Increased contractility in transgenic mice with overexpression of the targeting subunit B56a of PP2A

Protein phosphatase (PP2A) is a heterotrimeric protein consisting of a catalytic (C), a scaffolding (A), and a regulatory (B) subunit. The B subunit anchors the C subunit to subcellular locations and therefore defines, at least in part, substrate specificity. To reveal new insights in the regulation of the main cardiac B subunit, we generated transgenic mice with heart‐directed overexpression of human B56α under the control of the α‐MHC promoter (TG). TG hearts exhibited a 2‐fold overexpression of B56α compared to wild‐type (WT) mice. This was associated with a 2‐fold higher protein expression of C (n=5, P <0.05). Consistently, total phosphorylase a ‐PP activity was increased by 25% in TG (n=5, P <0.05).

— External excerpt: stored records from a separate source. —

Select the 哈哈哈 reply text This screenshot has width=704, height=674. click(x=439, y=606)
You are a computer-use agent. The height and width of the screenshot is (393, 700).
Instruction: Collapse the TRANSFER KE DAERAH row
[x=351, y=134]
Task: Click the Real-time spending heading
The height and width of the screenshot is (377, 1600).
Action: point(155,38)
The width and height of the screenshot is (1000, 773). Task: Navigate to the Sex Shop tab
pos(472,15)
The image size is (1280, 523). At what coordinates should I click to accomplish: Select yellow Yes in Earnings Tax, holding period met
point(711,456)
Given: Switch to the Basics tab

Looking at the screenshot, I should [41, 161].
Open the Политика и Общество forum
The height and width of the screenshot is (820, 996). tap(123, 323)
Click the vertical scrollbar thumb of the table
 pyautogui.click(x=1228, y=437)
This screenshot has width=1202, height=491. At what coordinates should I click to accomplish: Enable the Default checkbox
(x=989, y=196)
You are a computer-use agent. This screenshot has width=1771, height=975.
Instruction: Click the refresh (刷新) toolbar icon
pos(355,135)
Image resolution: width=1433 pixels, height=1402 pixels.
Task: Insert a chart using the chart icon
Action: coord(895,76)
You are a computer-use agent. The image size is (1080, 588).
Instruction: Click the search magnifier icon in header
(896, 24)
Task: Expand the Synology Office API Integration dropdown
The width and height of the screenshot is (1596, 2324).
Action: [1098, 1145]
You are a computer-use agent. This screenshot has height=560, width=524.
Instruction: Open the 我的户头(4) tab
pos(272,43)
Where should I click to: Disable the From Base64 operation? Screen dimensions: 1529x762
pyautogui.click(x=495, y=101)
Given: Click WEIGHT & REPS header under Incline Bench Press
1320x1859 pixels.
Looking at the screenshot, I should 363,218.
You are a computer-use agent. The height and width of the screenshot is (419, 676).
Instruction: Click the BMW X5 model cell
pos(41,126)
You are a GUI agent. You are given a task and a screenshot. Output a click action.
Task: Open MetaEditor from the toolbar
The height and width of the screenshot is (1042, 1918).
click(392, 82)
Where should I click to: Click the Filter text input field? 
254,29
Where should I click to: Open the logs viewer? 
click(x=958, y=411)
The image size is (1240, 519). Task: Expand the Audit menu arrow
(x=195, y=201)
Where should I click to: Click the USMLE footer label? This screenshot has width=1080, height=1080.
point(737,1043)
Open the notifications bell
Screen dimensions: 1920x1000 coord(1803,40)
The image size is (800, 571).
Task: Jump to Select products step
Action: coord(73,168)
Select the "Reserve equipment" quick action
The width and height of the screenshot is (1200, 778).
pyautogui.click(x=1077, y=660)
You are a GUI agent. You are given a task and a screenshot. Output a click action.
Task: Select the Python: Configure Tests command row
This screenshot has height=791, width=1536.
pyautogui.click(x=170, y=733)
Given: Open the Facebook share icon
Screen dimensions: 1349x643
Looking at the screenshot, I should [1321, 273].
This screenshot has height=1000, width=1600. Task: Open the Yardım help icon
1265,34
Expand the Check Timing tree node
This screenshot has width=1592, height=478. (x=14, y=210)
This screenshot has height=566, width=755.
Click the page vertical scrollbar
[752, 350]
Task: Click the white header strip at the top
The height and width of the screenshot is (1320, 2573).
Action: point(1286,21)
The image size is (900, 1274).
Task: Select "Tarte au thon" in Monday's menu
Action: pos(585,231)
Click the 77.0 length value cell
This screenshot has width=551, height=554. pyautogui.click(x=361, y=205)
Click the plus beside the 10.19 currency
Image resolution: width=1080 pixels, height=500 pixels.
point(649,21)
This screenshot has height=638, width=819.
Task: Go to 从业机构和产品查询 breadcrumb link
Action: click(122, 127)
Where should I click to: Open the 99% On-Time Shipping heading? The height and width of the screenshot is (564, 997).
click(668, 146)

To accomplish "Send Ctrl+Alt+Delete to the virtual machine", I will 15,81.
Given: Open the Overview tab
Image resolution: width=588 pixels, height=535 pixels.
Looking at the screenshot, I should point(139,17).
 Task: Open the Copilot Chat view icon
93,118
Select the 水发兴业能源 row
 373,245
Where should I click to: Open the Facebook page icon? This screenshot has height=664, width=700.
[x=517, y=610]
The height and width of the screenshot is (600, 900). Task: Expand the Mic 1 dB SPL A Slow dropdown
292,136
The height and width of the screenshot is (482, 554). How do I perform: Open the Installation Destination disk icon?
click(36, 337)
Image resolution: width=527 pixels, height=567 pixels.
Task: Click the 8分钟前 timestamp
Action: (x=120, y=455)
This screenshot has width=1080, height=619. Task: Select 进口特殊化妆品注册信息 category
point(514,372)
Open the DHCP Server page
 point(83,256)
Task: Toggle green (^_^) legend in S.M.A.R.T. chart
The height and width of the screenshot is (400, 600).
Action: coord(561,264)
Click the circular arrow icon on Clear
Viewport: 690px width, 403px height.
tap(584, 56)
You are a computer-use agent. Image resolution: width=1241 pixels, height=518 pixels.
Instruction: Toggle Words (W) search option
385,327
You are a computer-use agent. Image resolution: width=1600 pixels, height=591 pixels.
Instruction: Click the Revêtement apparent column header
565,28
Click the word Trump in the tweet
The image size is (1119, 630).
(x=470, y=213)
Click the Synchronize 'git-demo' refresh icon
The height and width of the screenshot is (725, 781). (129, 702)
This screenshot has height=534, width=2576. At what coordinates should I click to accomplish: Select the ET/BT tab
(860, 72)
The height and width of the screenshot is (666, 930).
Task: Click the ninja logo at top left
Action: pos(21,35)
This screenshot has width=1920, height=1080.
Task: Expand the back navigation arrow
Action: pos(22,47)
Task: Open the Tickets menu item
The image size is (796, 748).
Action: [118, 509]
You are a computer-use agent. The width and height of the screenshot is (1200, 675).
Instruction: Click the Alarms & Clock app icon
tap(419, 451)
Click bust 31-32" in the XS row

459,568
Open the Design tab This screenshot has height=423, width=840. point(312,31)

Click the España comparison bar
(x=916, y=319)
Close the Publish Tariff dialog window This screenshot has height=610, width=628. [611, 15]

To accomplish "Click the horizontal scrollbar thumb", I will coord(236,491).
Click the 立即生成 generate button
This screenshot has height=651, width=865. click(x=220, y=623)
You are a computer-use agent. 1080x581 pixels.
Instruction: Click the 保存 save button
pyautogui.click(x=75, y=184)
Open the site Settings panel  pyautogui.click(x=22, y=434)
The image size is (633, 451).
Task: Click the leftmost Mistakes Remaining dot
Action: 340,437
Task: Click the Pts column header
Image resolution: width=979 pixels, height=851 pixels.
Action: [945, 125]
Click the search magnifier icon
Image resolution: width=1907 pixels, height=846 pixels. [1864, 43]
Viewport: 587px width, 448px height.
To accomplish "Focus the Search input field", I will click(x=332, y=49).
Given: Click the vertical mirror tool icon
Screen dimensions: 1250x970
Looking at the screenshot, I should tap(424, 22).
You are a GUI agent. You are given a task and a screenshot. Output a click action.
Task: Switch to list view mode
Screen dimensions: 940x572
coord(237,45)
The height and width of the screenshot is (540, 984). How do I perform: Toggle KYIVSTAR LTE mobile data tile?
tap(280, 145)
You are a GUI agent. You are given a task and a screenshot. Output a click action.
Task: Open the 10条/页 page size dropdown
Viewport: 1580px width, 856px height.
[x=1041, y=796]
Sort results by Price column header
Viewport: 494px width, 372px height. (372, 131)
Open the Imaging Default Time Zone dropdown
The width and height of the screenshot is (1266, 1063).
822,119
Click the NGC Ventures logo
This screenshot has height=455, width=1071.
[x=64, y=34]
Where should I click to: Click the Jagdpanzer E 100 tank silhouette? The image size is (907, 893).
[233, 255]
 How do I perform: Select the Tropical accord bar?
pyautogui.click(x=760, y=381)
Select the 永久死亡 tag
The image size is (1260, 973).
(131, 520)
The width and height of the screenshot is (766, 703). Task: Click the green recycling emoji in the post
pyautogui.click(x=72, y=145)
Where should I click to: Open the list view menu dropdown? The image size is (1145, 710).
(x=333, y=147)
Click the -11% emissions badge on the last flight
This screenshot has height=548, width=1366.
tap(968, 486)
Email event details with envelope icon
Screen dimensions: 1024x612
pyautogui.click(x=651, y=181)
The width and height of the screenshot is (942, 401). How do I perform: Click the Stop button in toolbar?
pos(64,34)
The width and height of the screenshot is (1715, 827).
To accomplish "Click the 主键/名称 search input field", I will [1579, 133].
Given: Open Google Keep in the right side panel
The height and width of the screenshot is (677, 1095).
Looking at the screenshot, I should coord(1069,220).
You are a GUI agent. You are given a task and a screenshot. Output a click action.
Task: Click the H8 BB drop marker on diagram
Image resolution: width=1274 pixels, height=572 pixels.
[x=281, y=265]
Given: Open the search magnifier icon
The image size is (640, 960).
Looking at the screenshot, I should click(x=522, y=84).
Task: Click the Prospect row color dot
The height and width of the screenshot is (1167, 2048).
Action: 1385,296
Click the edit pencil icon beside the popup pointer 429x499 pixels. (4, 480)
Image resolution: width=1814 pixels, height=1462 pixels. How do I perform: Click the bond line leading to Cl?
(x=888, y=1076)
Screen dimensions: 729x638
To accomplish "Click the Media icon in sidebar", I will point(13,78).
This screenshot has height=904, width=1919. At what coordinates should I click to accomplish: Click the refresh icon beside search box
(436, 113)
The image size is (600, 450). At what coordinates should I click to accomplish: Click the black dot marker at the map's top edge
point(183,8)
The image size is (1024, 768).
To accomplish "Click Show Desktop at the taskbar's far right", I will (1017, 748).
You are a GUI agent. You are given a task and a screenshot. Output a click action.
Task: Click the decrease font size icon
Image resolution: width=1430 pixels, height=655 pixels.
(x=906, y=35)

Overexpression of B56α reduced the efficacy of PP2A inhibition by okadaic acid (OA), a PP2A selective PP inhibitor, at low concentrations. The application of 0.3 nmol/L OA decreased total PP activity by 18% and 33% in TG and WT, respectively (n=5, P <0.05). The protein expression of Aα remained unchanged between TG and WT, as observed for PP1‐C. Force of contraction was increased after application of 10 μmol/L isoproterenol by 63% in TG compared to WT isolated left atria (n=6, P <0.05). We conclude that overexpression of B56α led to a higher contractility in TG after β‐adrenergic stimulation. Thus, our data suggest a critical role of PP2A targeting by B56α in the regulation of cardiac contractile function. This study was supported by the DFG and the IMF Münster.